Saipul Jamil Hingga Pelecehan: Reputasi KPI Dipertaruhkan

Reputasi KPI Sedang dipertaruhkan

Seorang ibu menonton acara televisi di dalam rumahnya yang terendam banjir di Desa Tanjungsari, Kecamatan Sukaresik, Kabupaten Tasikmalaya, Jawa Barat, Kamis (14/1/2021). Akibat intensitas hujan yang tinggi, luapan air Sungai Citanduy dan Cikidang meluas hingga merendam 400 rumah warga di Dusun Bojongsoban dan Hegarsari dengan ketinggian mencapai sekitar 80 sentimeter hingga 1,5 meter.
Foto: Antara/Adeng Bustami
Seorang ibu menonton acara televisi di dalam rumahnya yang terendam banjir di Desa Tanjungsari, Kecamatan Sukaresik, Kabupaten Tasikmalaya, Jawa Barat, Kamis (14/1/2021). Akibat intensitas hujan yang tinggi, luapan air Sungai Citanduy dan Cikidang meluas hingga merendam 400 rumah warga di Dusun Bojongsoban dan Hegarsari dengan ketinggian mencapai sekitar 80 sentimeter hingga 1,5 meter.

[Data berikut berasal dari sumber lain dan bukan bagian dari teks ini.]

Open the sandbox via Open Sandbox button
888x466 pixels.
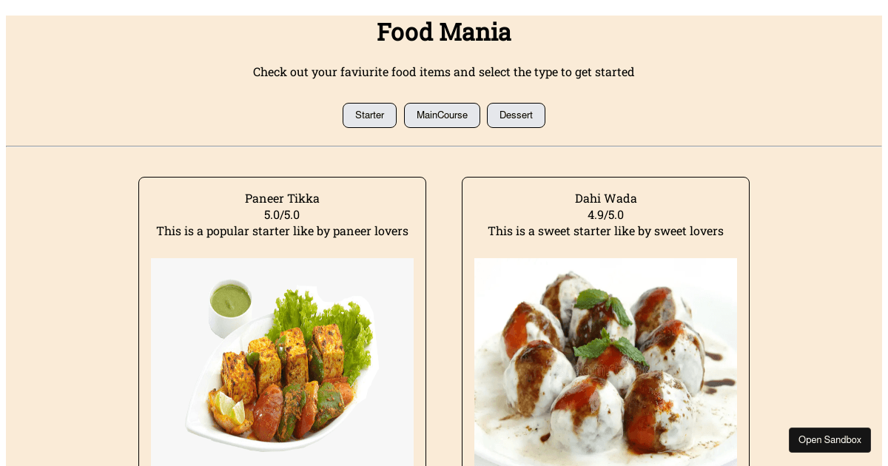pyautogui.click(x=830, y=439)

REPUBLIKA.CO.ID, Oleh: Verdy Firmantoro, Kandidat Doktor Ilmu Komunikasi FISIP Universitas Indonesia

Reputasi Komisi Penyiaran Indonesia (KPI) dipertaruhkan. Sejumlah persoalan yang menerpa lembaga independen negara itu berdampak memengaruhi pandangan publik. Alih-alih eksistensinya diharapkan memberikan dampak signifikan, namun justru acap kali kontroversial. Kasus dugaan pelecehan seksual dan perundungan (bullying) yang melibatkan pegawai di lingkungan instansi tersebut menambah daftar panjang citra buram KPI.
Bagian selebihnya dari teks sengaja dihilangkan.